# Task instructions
Type out the records that follow, exactly as given.
BEGIN Provided entries
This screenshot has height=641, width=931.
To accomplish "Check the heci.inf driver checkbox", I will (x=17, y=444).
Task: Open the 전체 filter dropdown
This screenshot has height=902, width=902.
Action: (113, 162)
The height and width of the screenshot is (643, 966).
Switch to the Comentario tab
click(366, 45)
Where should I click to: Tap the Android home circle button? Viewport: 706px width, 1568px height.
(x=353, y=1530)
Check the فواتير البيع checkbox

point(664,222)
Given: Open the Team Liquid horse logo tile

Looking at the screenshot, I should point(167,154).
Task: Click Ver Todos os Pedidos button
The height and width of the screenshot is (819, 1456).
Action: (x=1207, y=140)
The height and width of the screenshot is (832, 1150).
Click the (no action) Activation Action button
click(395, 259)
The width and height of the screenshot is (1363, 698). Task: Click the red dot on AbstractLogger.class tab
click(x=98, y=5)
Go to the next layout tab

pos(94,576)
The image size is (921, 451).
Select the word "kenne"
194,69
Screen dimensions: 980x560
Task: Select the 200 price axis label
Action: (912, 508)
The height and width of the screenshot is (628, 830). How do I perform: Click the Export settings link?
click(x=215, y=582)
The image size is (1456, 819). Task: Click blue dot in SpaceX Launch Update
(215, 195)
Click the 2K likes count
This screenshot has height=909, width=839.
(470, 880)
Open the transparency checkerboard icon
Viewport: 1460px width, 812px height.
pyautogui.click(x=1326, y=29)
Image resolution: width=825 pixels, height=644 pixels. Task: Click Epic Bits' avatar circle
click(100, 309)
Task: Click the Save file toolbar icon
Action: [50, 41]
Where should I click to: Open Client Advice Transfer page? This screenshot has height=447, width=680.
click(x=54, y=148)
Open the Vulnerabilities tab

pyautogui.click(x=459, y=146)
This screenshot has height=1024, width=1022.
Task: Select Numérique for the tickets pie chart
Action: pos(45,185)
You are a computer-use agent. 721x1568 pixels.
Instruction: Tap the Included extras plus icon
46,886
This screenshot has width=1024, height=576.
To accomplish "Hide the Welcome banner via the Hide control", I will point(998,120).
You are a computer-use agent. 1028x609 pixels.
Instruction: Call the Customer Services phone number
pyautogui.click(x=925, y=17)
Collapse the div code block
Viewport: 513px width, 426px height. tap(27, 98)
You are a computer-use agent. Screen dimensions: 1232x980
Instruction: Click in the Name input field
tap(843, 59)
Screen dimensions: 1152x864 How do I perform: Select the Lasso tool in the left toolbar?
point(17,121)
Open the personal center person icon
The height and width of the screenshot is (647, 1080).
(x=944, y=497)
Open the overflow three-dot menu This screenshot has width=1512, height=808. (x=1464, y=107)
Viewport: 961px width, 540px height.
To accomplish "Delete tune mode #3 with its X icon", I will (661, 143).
END Provided entries
# Exercise answer
This screenshot has height=641, width=931.
To accomplish "Check the heci.inf driver checkbox", I will (x=17, y=444).
Task: Open the 전체 filter dropdown
This screenshot has height=902, width=902.
Action: (113, 162)
The height and width of the screenshot is (643, 966).
Switch to the Comentario tab
click(366, 45)
Where should I click to: Tap the Android home circle button? Viewport: 706px width, 1568px height.
(x=353, y=1530)
Check the فواتير البيع checkbox

point(664,222)
Given: Open the Team Liquid horse logo tile

Looking at the screenshot, I should point(167,154).
Task: Click Ver Todos os Pedidos button
The height and width of the screenshot is (819, 1456).
Action: (x=1207, y=140)
The height and width of the screenshot is (832, 1150).
Click the (no action) Activation Action button
click(395, 259)
The width and height of the screenshot is (1363, 698). Task: Click the red dot on AbstractLogger.class tab
click(x=98, y=5)
Go to the next layout tab

pos(94,576)
The image size is (921, 451).
Select the word "kenne"
194,69
Screen dimensions: 980x560
Task: Select the 200 price axis label
Action: (912, 508)
The height and width of the screenshot is (628, 830). How do I perform: Click the Export settings link?
click(x=215, y=582)
The image size is (1456, 819). Task: Click blue dot in SpaceX Launch Update
(215, 195)
Click the 2K likes count
This screenshot has height=909, width=839.
(470, 880)
Open the transparency checkerboard icon
Viewport: 1460px width, 812px height.
pyautogui.click(x=1326, y=29)
Image resolution: width=825 pixels, height=644 pixels. Task: Click Epic Bits' avatar circle
click(100, 309)
Task: Click the Save file toolbar icon
Action: [50, 41]
Where should I click to: Open Client Advice Transfer page? This screenshot has height=447, width=680.
click(x=54, y=148)
Open the Vulnerabilities tab

pyautogui.click(x=459, y=146)
This screenshot has height=1024, width=1022.
Task: Select Numérique for the tickets pie chart
Action: pos(45,185)
You are a computer-use agent. 721x1568 pixels.
Instruction: Tap the Included extras plus icon
46,886
This screenshot has width=1024, height=576.
To accomplish "Hide the Welcome banner via the Hide control", I will point(998,120).
You are a computer-use agent. 1028x609 pixels.
Instruction: Call the Customer Services phone number
pyautogui.click(x=925, y=17)
Collapse the div code block
Viewport: 513px width, 426px height. tap(27, 98)
You are a computer-use agent. Screen dimensions: 1232x980
Instruction: Click in the Name input field
tap(843, 59)
Screen dimensions: 1152x864 How do I perform: Select the Lasso tool in the left toolbar?
point(17,121)
Open the personal center person icon
The height and width of the screenshot is (647, 1080).
(x=944, y=497)
Open the overflow three-dot menu This screenshot has width=1512, height=808. (x=1464, y=107)
Viewport: 961px width, 540px height.
To accomplish "Delete tune mode #3 with its X icon", I will (661, 143).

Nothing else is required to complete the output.